11:58zamundaaa[m]: drakulix: afaik many apps completely ignore the dxgi API and do parse the edid manually. So DXVK uses the EDID just because it already needs to be there
11:58drakulix[m]: 😩
11:59pq: Wayland compositors will be parsing EDID with libdisplay-info too, but they can also have more information about the display that an end user might want to provide or tune. It's not obvious such information can be relayed as EDID, but in Wayland we can.
12:00JEEB: pq: something like mpv without further display information would be doing the first (convert to BT.2020+PQ RGB, pass metadata on), and the examples in that MS article then go for the second one since they expect you to have your own rendering app and they have an example to calculate the MaxCLL for metadata to pass on
12:01pq: right
12:01drakulix[m]: swick: while I agree that linux-native tools should be able to provide proper metadata, I feel like many cross-platform tools won't get the required amount of testing and might be tempted by the compatible interface to just pass the same (bogus) metadata they do on other platforms.
12:01pq: I think the only hints about HDR color gamut in EDID are some vendor extensions.
12:02drakulix[m]: While that means those apps are broken, I can see how we could quickly arise at a situation where no compositor trusts metadata, because 80% of clients use it wrong. Making it useless again.
12:02JEEB: I've thought of using that D3D11 API to get info and adjust the image accordingly (do some tone mapping already on application side), but the last time I tried that I just got way too much dimmer image :P
12:02drakulix[m]: So can we at least put a big warning on that method or try something to try and keep clients from doing this.
12:05pq: drakulix[m], we should really have that warning on all the methods of the parametric image description creator.
12:05drakulix[m]: Really? Do so many apps get color primaries wrong?
12:06pq: I dunno, but it's equally important.
12:06drakulix[m]: Even if this is meant ironically, I feel the argument that they could provide bogus values everywhere isn't a good one, if it is much more likely from one type of data than for the rest.
12:06pq: and primaries were very unimportant in the SDR non-WCG days.
12:07pq: no irony, no sarcasm
12:07pq: color management is too painful even without them
12:08drakulix[m]: My thoughts are mostly with cross-platform apps, that do already use HDR-apis on other platforms. If this is compatible with the same data, I don't see many clients bothering providing different metadata.
12:08drakulix[m]: But no metadata might still be on the table, which might be the better option in a lot of cases.
12:09pq: drakulix[m], you can certainly propose a wording, but your audience would be people who actually read the spec. I think they would be puzzled why this piece is so much more important that the others.

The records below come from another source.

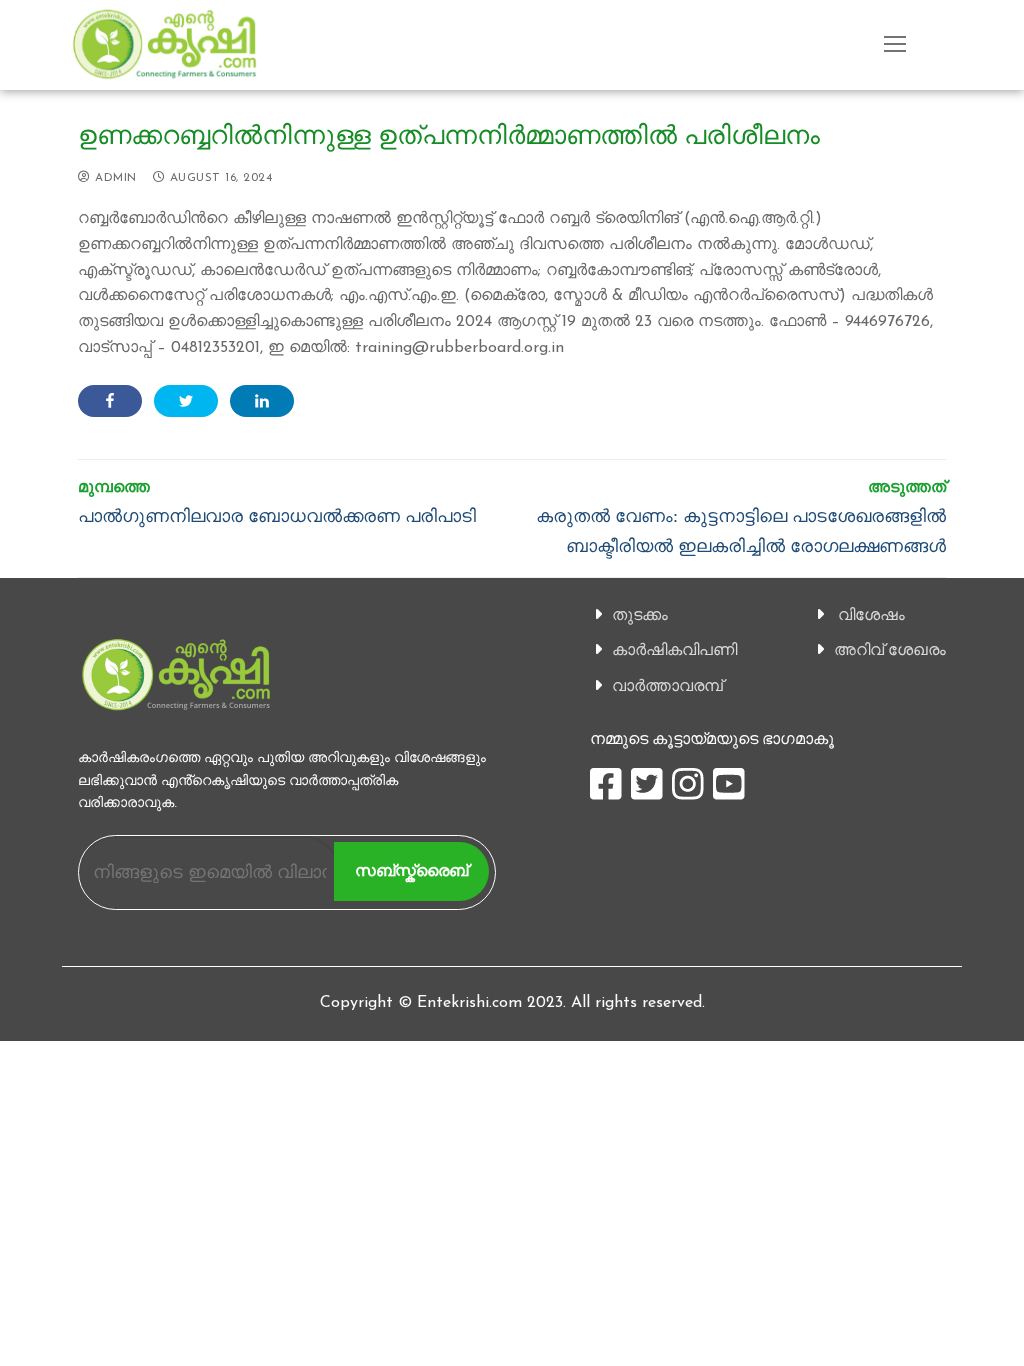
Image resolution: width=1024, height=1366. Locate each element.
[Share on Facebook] (110, 401)
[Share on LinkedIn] (262, 401)
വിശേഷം (871, 614)
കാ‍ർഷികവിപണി (674, 649)
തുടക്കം (640, 614)
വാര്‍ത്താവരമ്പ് (667, 685)
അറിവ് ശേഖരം (890, 649)
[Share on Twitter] (186, 401)
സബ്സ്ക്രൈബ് (411, 870)
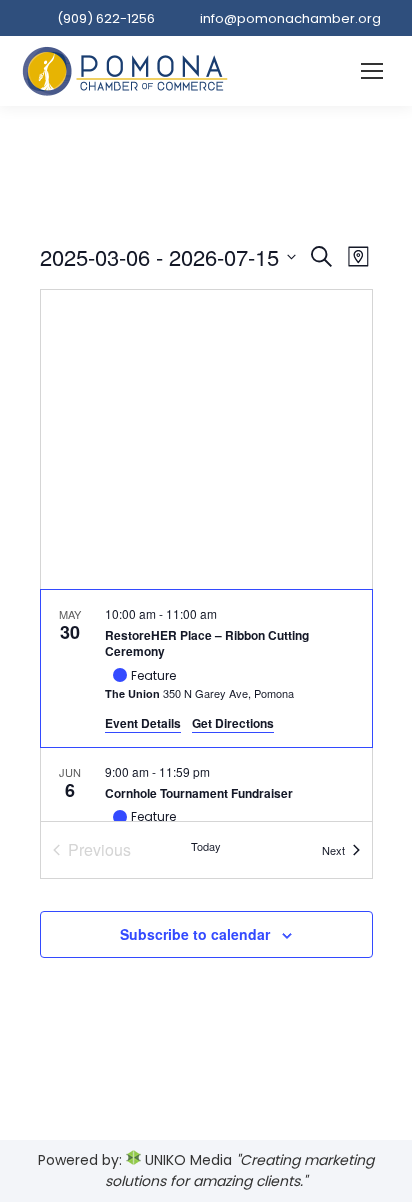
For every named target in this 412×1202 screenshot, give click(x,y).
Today (206, 846)
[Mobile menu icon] (372, 71)
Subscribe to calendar (195, 934)
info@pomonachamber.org (290, 18)
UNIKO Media (186, 1160)
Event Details (143, 723)
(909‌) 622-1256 (106, 18)
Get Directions (233, 723)
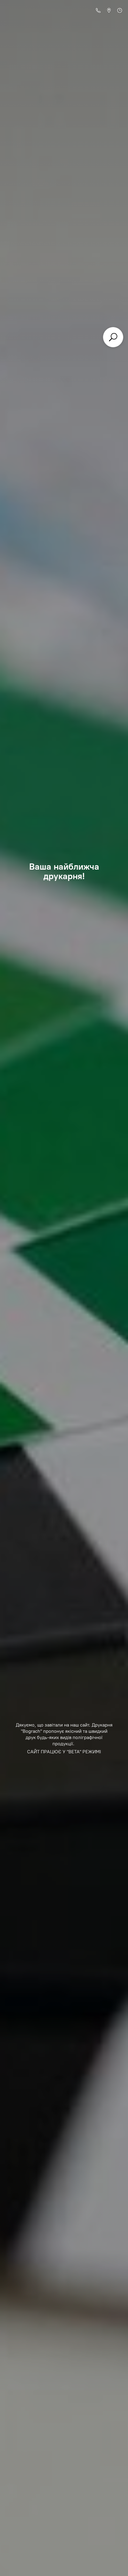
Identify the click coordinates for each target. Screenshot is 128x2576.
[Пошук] (113, 337)
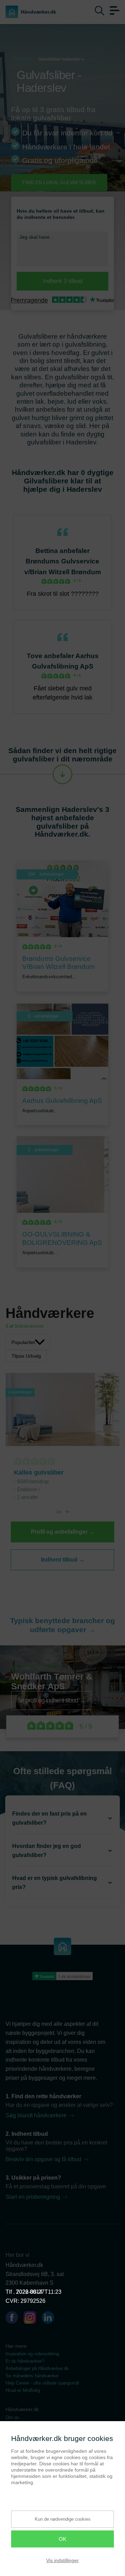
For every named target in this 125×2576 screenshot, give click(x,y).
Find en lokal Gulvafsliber (59, 182)
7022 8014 (29, 2292)
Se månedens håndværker (32, 2375)
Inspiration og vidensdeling (32, 2353)
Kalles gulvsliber (39, 1472)
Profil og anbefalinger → (62, 1532)
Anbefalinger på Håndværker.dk (37, 2368)
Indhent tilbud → (62, 1560)
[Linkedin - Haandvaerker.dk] (51, 2318)
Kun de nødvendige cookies (63, 2519)
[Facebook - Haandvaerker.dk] (15, 2318)
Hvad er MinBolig (23, 2390)
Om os (12, 2417)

12:09pq: other-platform app developers will never even see our spec, I bet
12:10pq: yes, not setting MDCV is always an option.
12:10drakulix[m]: Right and I don't expect that this will reach a lot devs either. But I can't help but feel like we should at least try.
12:11pq: sure, so propose a wording
12:11pq: maybe not so much as "don't put garbage here" but "beware that existing applications on other platforms have a high possibility of telling this wrong".
12:12drakulix[m]: I don't think it would be a good attempt given my humble knowledge on the subject, but sure I'll try to make a PR. 👍️
12:13pq: I'm satisfied with the current wording, and you're not, so.
12:20pq: drakulix[m], the point is to propose something, and then the others can chime in. It didn't sound likely any of them would file a MR.
12:27pq: Re: why is the window moving under a pointer not the same as pointer motion; it just happened on Firefox with some web form on a page that likes to dynamically re-layout itself, and simply clicking a point selected a large amount of text unintended. Yes, it's not the window moving, but cleaarly toolkits should have the same concept too.
12:27pq: ...if we ignore the elephant in the room that is poor web page UI design
14:16pq: thank you swick[m] and leandrohrb5 !
14:18pq: a new compositor doc has landed: https://gitlab.freedesktop.org/pq/color-and-hdr/-/blob/main/doc/color-management-model.md
16:20kchibisov: Does anyone know what is the x11 alternative for wl_subsurface and embeding media players type of things?
16:21i509vcb: XEmbed?
16:24kchibisov: I think it's a bit different, no?
16:26MrCooper: kchibisov: any X window can be the child of any other one, even from another client
16:26kchibisov: can you manipulate Z order?
16:26MrCooper: sure
16:26kchibisov: Like if I want my window be split into 4 tiles like I can easily with wl_subsurfaces, you just create child windows?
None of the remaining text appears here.